Similar results were observed from logistic regression analysis for the fecal coliform by Banda et al. (2014). In this case, the direction of groundwater flow came out as having a relationship with fecal coliform count at 5 percent significance level with p-value less than 0.001 and the odds ratio of 0.042. This indicates that up-slope location of boreholes with respect to soakaway was 0.042 times less likely to lead to presence of fecal coliform in 100ml of groundwater.

In addition, results of this study agree with those of Luke (2013), who reported that (67.27%) sampled water taken from St. Bonaventure residences were satisfactory whereas only 32.72% were not. At the 5% level of significance, only the groundwater flow direction was demonstrated to be associated with water quality (total coliform and fecal coliform), with p-values of 0.001 and less than 0.001, respectively. Similar results were found by Ibiang (2016) in another study, which showed that placing a borehole adjacent to a source of pollution (such as a soak away) has a significantly negative impact on the groundwater quality in Nigeria.

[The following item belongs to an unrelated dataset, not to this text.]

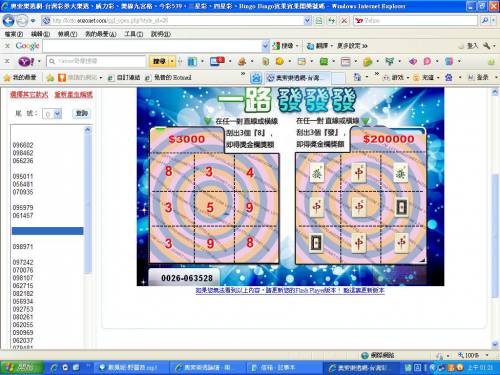The height and width of the screenshot is (375, 500).
Task: Open the Favorites star icon in links bar
Action: pos(7,78)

This could further be attributed to the area’s population development, which has caused a build-up of structures without enough spacing, and the fact that the majority of households utilize boreholes as one of their main sources of domestic water supply and soakaway systems for on-site waste disposal.

CONCLUSION 

In conclusion, the study’s findings showed that a bigger percentage of the households use soakaway and soak away systems as a significant method of on-site wastewater treatment and disposal because of the close proximity of the building structures and small plot sizes within the studied area. Residents have turned to alternative sources of drinking water, such as drilling boreholes and hand-dug wells within and around compounds, using soakaway systems for waste disposal, and operating soakaway systems close to the drinking water source, due to the state utility company’s unstable and unreliable supply of water to the growing population. The chi-square tests performed in this study demonstrate that all p-values are less than the significance level of 0.05, showing that the position / sitting of the soak ways, as well as the distance between the water sources and the soak away, have an influence on water quality. The establishment of water sources near any pollution source (soak away) has a negative impact on the quality of ground water resources. The respondents’ degree of knowledge based on onsite sanitation revealed that they are well-versed in water sanitation and hygiene. We recommend that government should connect the residence to water and sewer grid as well as restrict having both borehole and soakaway on plots less than 30 x 30 meter in dimension. Residents should install online chlorinators on existing boreholes in the area as a short-term measure. More experimental studies are needed on the subject in Zambia.